Written by Paris Volpe
Digital Media Intern
Since I began attending the Brightwood after-school writing sessions, I’ve been working on my own poetry. It’s been awhile since I learned about similes and metaphors, so I decided to take full advantage of Monday’s DC SCORES lesson and tuned in for a refresher course.
I am DC SCORES. Hear me roar — Well, it’s a work in progress.
The “All About Me” poetry lesson begins with the mechanics of similes. The curriculum is designed to engage the students in comparative thinking. Coach Rachel Rosenberg writes on the board, “He is cold as ice,” and the students begin to interpret this simile.
After dissecting the phrase, the lesson moves on to metaphors and the room erupts. The classroom of Brightwood Panthers transforms into a room of otters, eagles, dolphins, cheetahs and the like.
There is even a hyena sitting right next to me. “I am a hyena because I like to laugh really loud,” says Hikma H.
“I am a dolphin because I know how to dive!” says Alazar T.
The metaphors come from every stretch of the imagination.
As a transition to writing, the students listen to a few example “I Am” poems. They discuss what they interpret as the meaning of each poem. Coach Shannon Nelson then begins to read a list of questions as a starting point for the students’ own “I Am” poems.
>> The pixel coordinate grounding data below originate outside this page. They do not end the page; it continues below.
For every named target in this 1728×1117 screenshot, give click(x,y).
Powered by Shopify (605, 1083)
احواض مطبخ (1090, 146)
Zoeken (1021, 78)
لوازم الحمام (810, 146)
If you were a color, which one would you be?
If you were a food, what would you be?
What if you were a shape?
A musical instrument?
What do you like about yourself?
What are you proud of?
What are three things you hope for?
The students’ answers are eclectic and the room transforms once again. We are now a room of purples, reds, apples, triangles, drums, proud athletes, future authors, doctors, singers, dancers, believers, dreamers.
“Where will I be in 20 years? What will I be doing? Where will I be working?” Betelihem G. asks me emphatically, as if I am Pandora’s box holding all her answers. “That is entirely up to you,” I tell her.
She pauses to consider this for a moment. I can tell her thoughts are dramatic as she searches for an answer to the question. “I’ll be running my own game show,” she says finally. Her direction in life is unbounded, but for right now, this is a wonderful prediction.
“These are tough questions,” says Carlos G. while staring at his full journal page. And he’s right. The activity challenges the students to think about themselves in an alternative light. At this time, they are no longer simple beings. They are complex individuals with infinite dimensions.
The Power of Poetry is transcendent at Brightwood, especially when students are given chances like these to celebrate who they are.
And the season is still young. Much more to come!